FERCがAIデータセンター向け電力系統への優先接続ルートの開設を命令

FERCがAIデータセンター向け電力系統への優先接続ルートの開設を命令

背景:AIの電力需要急増、データセンターが電力を大量消費

大規模モデルの学習・推論需要が爆発的に拡大するにつれ、AIデータセンターは前例のないペースで電力を消費している。国際エネルギー機関(IEA)の推計によると、2026年までに世界のデータセンターの電力消費量は倍増する可能性があり、そのうちAI関連の負荷が40%超を占めるという。AI技術の先頭を走る米国では、データセンターが集中する地域の電力系統がたびたび逼迫しており、バージニア州のデータセンター集積地帯では、系統接続の申請待ちが長期化し、新規プロジェクトが2年以上遅延する事態も生じていた。

こうした状況を受け、米国連邦エネルギー規制委員会(FERC)は2026年6月18日、歴史的な命令を発出した。全米の地域電力系統運営者に対し、AIデータセンター向けの系統接続「ファストトラック」の設置を義務付けるものだ。この命令は、データセンターの系統接続審査期間を通常の12〜18ヶ月から6ヶ月以内に短縮し、優先プロジェクトには専用の送電容量を確保することを目的としている。

FERC命令の核心的内容と論争点

TechCrunchが入手した文書によると、FERCの命令は主に3点から構成される。第一に、電力系統運営者は30日以内に優先接続計画を提出しなければならない。第二に、容量100メガワット超のAIデータセンタープロジェクトに「優先系統接続」の仕組みを適用する。第三に、データセンターが発電事業者と長期電力購入契約(PPA)を締結することで、一部の系統接続審査を迂回することを認める。FERCの委員長は声明の中で「これは米国AI産業の競争力を確保するために必要な措置だ」と述べた。

しかし批判者は、FERCの命令は根本的な解決策ではないと指摘する。データセンターの接続は加速するものの、電力供給側の不足問題は放置されたままだというのだ。現在、米国の石炭・天然ガス発電所の20%超が今後5年以内に廃止を予定している一方、再生可能エネルギーの系統接続速度はデータセンターよりもさらに遅い状況にある。
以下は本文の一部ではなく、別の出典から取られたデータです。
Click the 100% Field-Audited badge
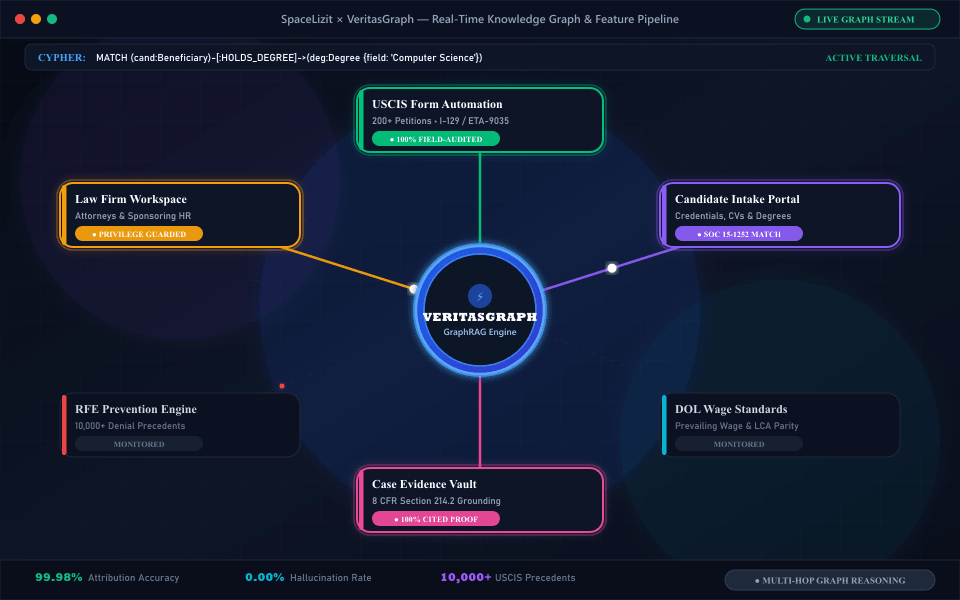 coord(436,139)
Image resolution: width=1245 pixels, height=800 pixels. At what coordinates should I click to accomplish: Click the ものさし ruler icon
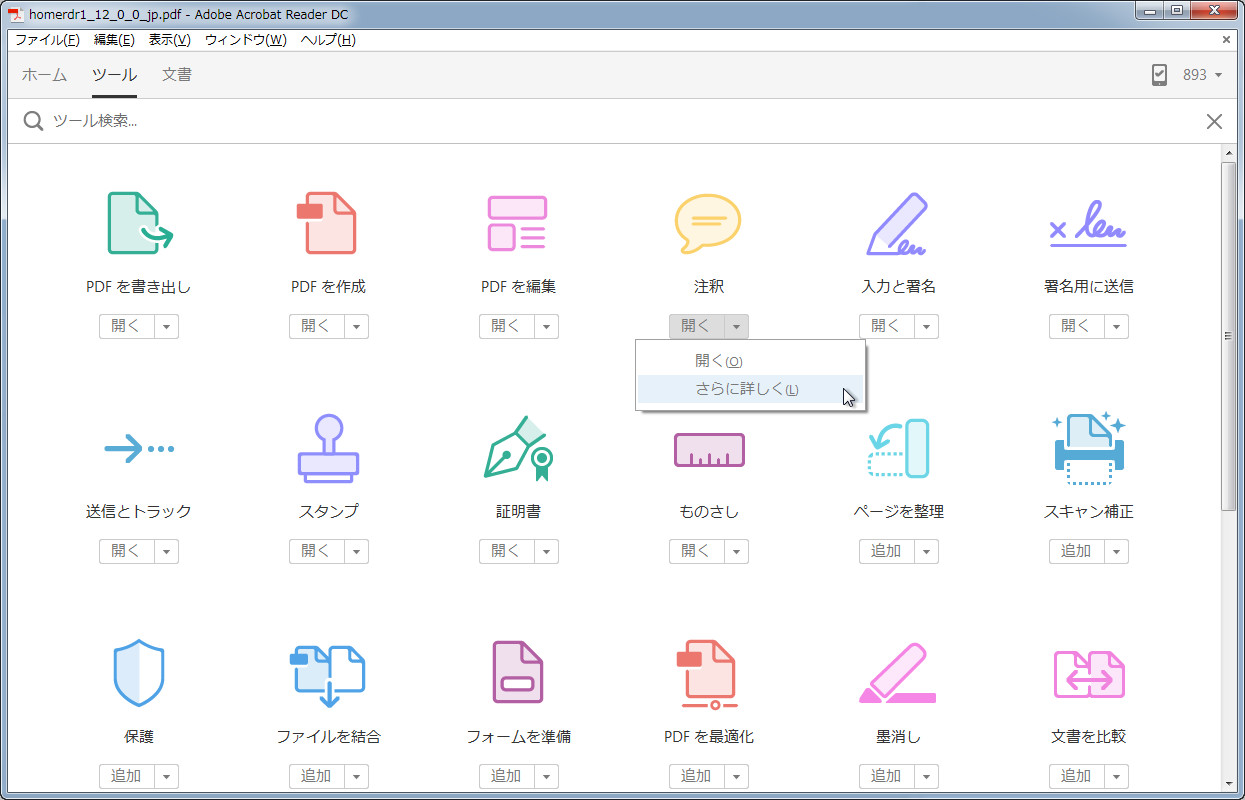click(708, 449)
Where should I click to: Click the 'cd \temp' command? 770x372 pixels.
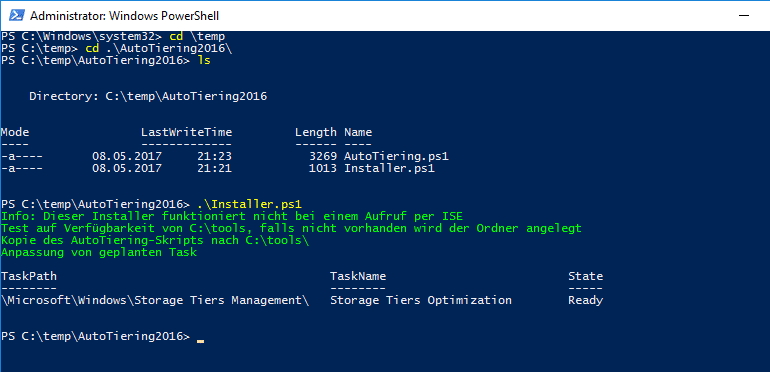[197, 36]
スタンフォード大学のエネルギー政策研究員であるDr. Jessica Wuは次のように述べた。「ファストトラックは待機列の順番を変えるだけであり、ケーキ自体が大きくなるわけではない。複数のデータセンターが同時に電力系統に流入すれば、局所的なピーク負荷が変圧器や送電線の容量を超え、停電がより頻繁に発生する恐れがある。」

実用主義と長期計画の綱引き

支持者は、FERCの行動が少なくとも官僚主義的な膠着状態を打破したと評価する。米国電力研究所(EPRI)のデータによれば、現在のデータセンターの系統接続申請における平均待機期間は16ヶ月であり、そのうち40%のプロジェクトが最終的に系統容量不足を理由に却下されている。ファストトラックにより、データセンターは電力系統運営者と「条件付き接続」について協議できるようになる。たとえば、オフピーク時間帯にモデル学習タスクを実行したり、蓄電システムを合わせて整備したりするといった対応が可能になる。

注目すべき点として、FERCの命令はデータセンターにクリーンエネルギーの使用を義務付けていない。これはバイデン政権がかつて掲げた「2035年クリーン電力目標」と微妙な緊張関係を生じさせている。一部の環境保護団体は、ファストトラックが企業の化石燃料への依存を継続させ、エネルギー転換を遅らせる恐れがあると懸念している。

編集後記:算力インフラのエネルギー問題

AIの発展はエネルギー問題を一層の注目の的にしている。FERCの命令は一見効率的に見えるが、実のところ対症療法に過ぎない。「接続できるかどうか」という問題は解決しても、「電力をどこから調達するか」という問題には答えていないのだ。グローバルな視点では、マイクロソフト・グーグル・アマゾンといったクラウド大手はすでに核エネルギー・地熱・さらには宇宙太陽光発電プロジェクトの自社構築に着手しているが、中小規模のAI企業にはこのような資本集約型の解決策を負担する余力はほとんどない。

より根本的な解決策はアルゴリズム側にあるかもしれない。モデルの消費電力の削減、より省エネな半導体アーキテクチャ(フォトニック計算など)の採用、そして分散型コンピューティングネットワークによる負荷の平準化がその候補として挙げられる。そうしなければ、電力系統へのファストトラックを手に入れたとしても、AI産業は電力不足という壁に依然として阻まれ続けるだろう。